Reopening her eyes, she looked over at the counter. She could remember, after the body was removed and the police and medics had left and the phone call to Germany made, she had told herself to eat something and shuffled toward the kitchen. The silence in the house had been so resonant that the screaming in her head felt like the kind of thing the neighbors could hear.

Entering the kitchen. Stopping dead. Seeing the two paper bags full of now utterly cold and congealed food.

Her first thought had been how foolish to worry about putting them briefly in the snow to unlock the door. They had been destined to lose their warmth.

Just like Gerry’s once vital body.

Weeping again. Shaking. Jelly legs going out from under her. She had hit the floor and cried until the doorbell had rung.

BioMed security. Two of them. Coming for the computers.

Returning to the present, Sarah shifted around and looked through the archway, past the living room, to her front door.
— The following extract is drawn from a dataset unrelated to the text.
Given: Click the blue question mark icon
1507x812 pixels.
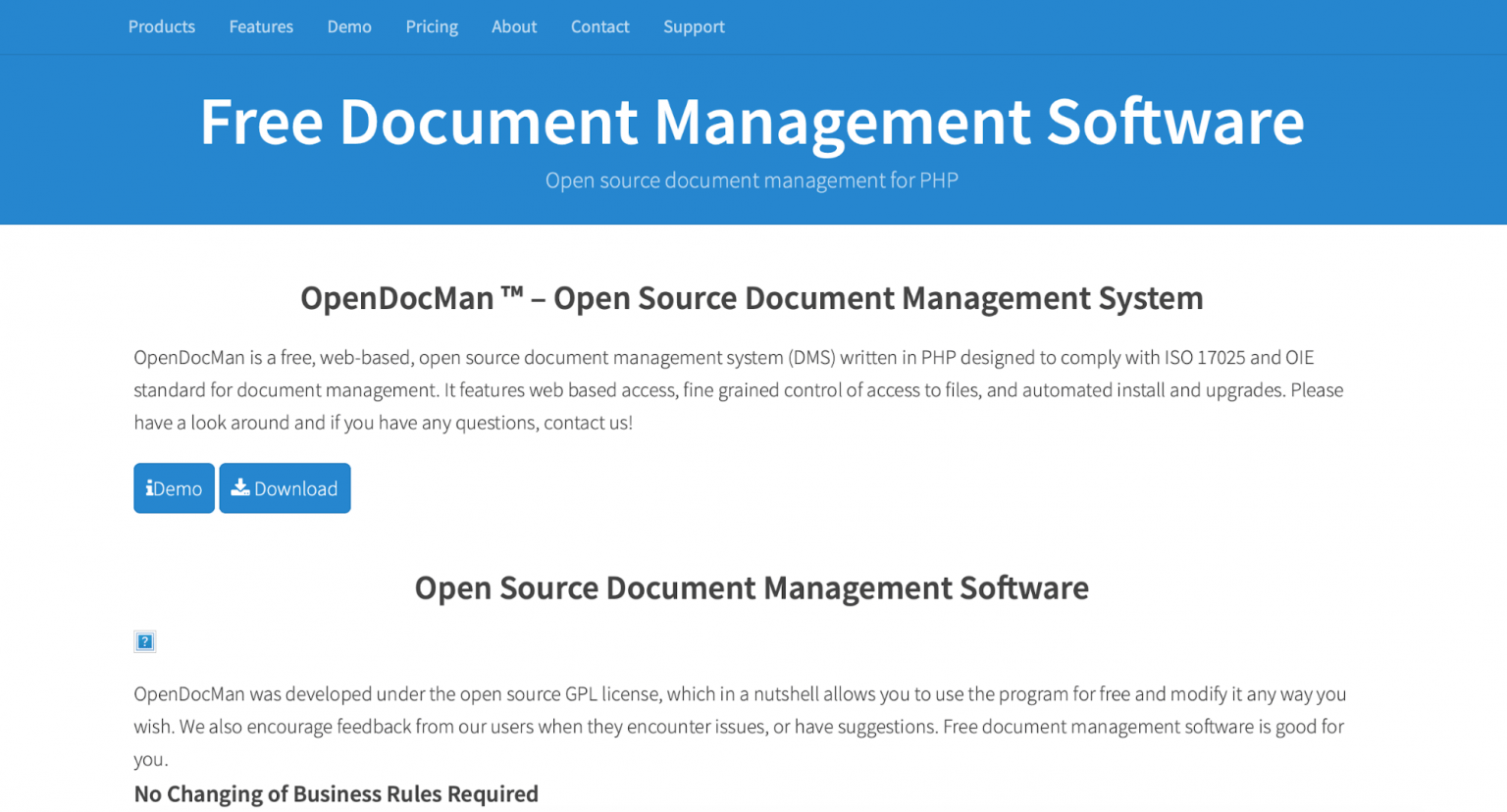Looking at the screenshot, I should tap(144, 640).
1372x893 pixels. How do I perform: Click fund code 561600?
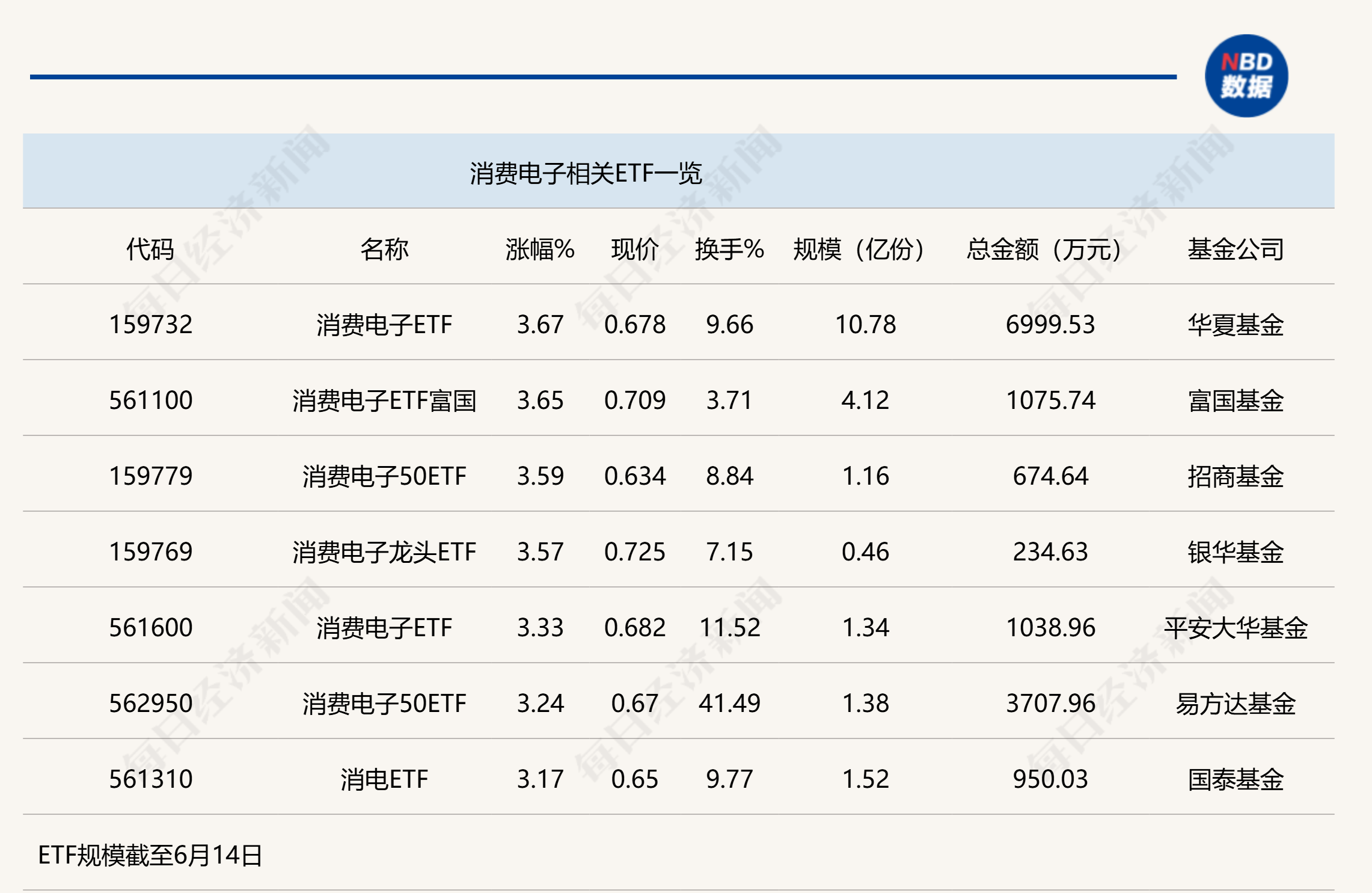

She had been honest with Agent Manfred. She had told him the whole story—well, minus the emotional bits like the stuff about calling Gerry’s parents and her Cold Indian Takeout Food Breakdown.

Also the part about her feeling responsible for the death—and that was not just because she didn’t want to share the intimate details of the loss with a stranger. Bottom line, it didn’t feel smart to even hint to a federal agent that she believed she might have played a role, however unintentionally, in the very thing Manfred had come to talk to her about.